Improvement 3: Planning performance — Improved planning performance for queries that join multiple tables with a large number of columns.

Join Performance
Improvement 4: Joins with map columns — Improved the performance of joins and aggregations that include map columns.

Improvement 5: Joins with solely non-equality conditions — Improved the performance of joins with only non-equality conditions by using a nested loop join instead of a hash join.

Improvement 6: Outer joins — The join distribution type is now automatically selected for queries involving outer joins.

Improvement 7: Range over a function joins — Improved performance of joins where the condition is a range over a function (for example, a JOIN b ON b.x < f(a.x) AND b.x > g(a.x)).

JOIN … USINGJOIN ... USING now conforms to standard SQL semantics. Previously, JOIN ... USING required qualifying the table name in columns, and the column from both tables would be present in the output. Table qualifications are now invalid and the column is present only once in the output

8. Optimize GROUP BY

Improvement 1: Complex grouping — Added support for complex grouping operations.

Complex grouping operations are often equivalent to a UNION ALL of simple GROUP BY expressions

Improvement 2: GROUPING SETS, CUBE, ROLLUP — Improved performance for queries involving GROUPING SETS, CUBE or ROLLUP, which you can use to aggregate multiple sets of columns in a single query

Improvement 3: grouping() — Improved performance for queries involving grouping().
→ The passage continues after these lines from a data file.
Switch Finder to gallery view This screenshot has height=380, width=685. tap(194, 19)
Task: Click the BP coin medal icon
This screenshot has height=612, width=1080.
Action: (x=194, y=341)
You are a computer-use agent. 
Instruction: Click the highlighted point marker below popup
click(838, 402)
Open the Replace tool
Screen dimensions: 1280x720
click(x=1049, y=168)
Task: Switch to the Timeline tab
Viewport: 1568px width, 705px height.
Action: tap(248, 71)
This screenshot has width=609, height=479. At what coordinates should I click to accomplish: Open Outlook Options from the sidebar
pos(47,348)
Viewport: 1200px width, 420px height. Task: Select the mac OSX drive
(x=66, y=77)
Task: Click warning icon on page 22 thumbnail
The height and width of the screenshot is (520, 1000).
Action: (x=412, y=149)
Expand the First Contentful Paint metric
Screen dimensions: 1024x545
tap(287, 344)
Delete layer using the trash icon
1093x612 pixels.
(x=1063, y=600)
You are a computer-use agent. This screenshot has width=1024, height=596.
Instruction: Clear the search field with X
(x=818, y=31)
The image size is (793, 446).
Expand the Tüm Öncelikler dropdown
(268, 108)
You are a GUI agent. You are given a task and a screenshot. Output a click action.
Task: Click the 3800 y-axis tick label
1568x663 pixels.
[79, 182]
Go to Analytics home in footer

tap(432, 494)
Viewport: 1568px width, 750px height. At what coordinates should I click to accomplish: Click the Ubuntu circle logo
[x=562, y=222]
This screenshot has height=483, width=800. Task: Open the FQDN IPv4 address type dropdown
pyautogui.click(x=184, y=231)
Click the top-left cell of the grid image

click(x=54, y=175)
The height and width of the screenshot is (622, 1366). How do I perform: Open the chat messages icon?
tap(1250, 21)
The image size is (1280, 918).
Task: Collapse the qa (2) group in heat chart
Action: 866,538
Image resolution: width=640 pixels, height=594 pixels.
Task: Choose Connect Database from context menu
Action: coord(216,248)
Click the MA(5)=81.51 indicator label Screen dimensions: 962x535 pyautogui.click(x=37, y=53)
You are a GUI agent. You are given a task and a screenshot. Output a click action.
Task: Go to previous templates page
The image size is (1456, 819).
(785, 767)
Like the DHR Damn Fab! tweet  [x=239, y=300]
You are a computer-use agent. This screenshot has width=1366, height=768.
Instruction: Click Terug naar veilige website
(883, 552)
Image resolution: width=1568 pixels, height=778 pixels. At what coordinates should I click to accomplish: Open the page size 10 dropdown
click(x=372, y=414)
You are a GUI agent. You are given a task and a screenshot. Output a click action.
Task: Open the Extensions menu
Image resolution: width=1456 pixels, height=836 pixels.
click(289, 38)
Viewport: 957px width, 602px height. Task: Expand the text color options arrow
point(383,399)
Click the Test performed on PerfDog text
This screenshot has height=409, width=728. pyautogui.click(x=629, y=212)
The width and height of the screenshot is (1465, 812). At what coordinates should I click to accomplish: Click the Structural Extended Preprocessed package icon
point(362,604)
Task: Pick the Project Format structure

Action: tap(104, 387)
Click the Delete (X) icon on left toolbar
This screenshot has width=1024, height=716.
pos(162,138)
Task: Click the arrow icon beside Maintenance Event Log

The grouping operation returns a bit set converted to decimal, indicating which columns are present in a grouping. A bit is set to 0 if the corresponding column is included in the grouping and to 1 otherwise

9. Use approximate functions

Improvement 1: approx_distinct() — The approx_distinct() function now supports the following types: INTEGER, SMALLINT, TINYINT, DECIMAL, REAL, DATE, TIMESTAMP, TIMESTAMP WITH TIME ZONE, TIME, TIME WITH TIME ZONE, IPADDRESS, and CHAR.

Note: approx_distinct() DOES NOT gives an exact number but can be used for EDA. Be careful when you use approx functions.

Improvement 2: avg(), sum() — The avg() and sum() aggregate functions now support the INTERVAL data type.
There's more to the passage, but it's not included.